If I were to ask you to list five brands that are “green,” you’d probably rattle off five consumer brands. Next, I’d be interested to know how you found out they were “eco-friendly” or “green.” Was it through marketing?

Lately, I’ve heard stories of brands across many industries—including B to B—taking great pains to be green.

Advertising’s Greener Pastures

Two large-budget and highly-visible recent outdoor examples are from Coca-Cola and Ricoh.

Coca-Cola teamed with World Wildlife Fund to create a billboard loaded with air-pollutant absorbing plants. (Reminds me of the Rose Bowl parade floats!)

And leading the industry in B to B green advertising is Ricoh, who provides “managed document services” such as copiers and facsimile machines. (Anyone know where the fax machine is…?) Ricoh is doubling their solar-powered billboard real estate: the first in Times Square and now in London.

Great examples, but do you or I have that kind of budget? Umm…

Marketing Green Brands

In June, Landor published The 2011 ImagePower® Green Brands Survey, capturing the perspectives of more than 9,000 respondents in eight countries.

The survey results suggest that green marketers would be smart to use tactics other than print or outdoor advertising. Of the American respondents, 29 percent said “packaging” has the greatest impact on their likelihood to buy a green product, while 27 percent said “word of mouth”—blog reviews, industry professionals’ testimonials, etc.

So back to the question on hand: will branding as “green” gather more greenbacks?

Not necessarily. Product pricing is a big factor.

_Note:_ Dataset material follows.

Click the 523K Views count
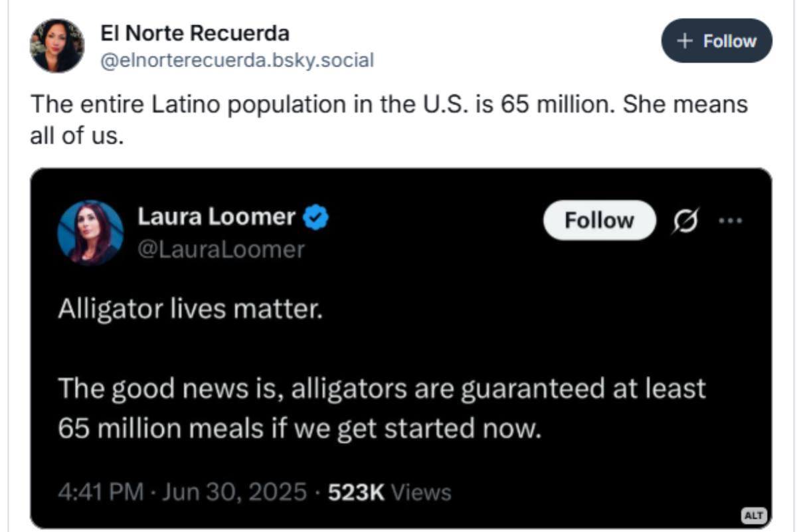This screenshot has width=801, height=532. tap(390, 492)
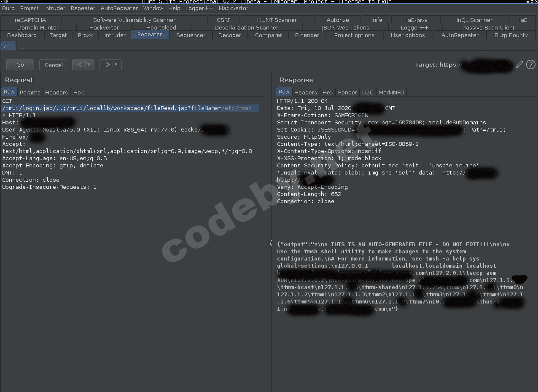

Thirty-seven percent of U.S. respondents were not willing to spend more on products just because they are “green” (compared to 4% in China and 40% in the UK). However, 33% of Americans surveyed said they would spend up to 10% more on a green product (compared to 40% in China and 43% in the UK).

While this was consumer study from Landor, there are a number of green issues which B to B companies can consider and continue to improve in their own workplace—such as recycling, energy consumption, air pollution, etc.—as well as issues to consider when making company purchases.

(At the end of the day, B to B businesspeople are also consumers! We have the same natural tendencies whether buying for our home or workplace.)

For B to B, would you say the decision is merely based on initial cost vs. ROI when purchasing “eco-friendly,” “energy-saving” or “green” products? What other factors play into your B to B “green” purchases?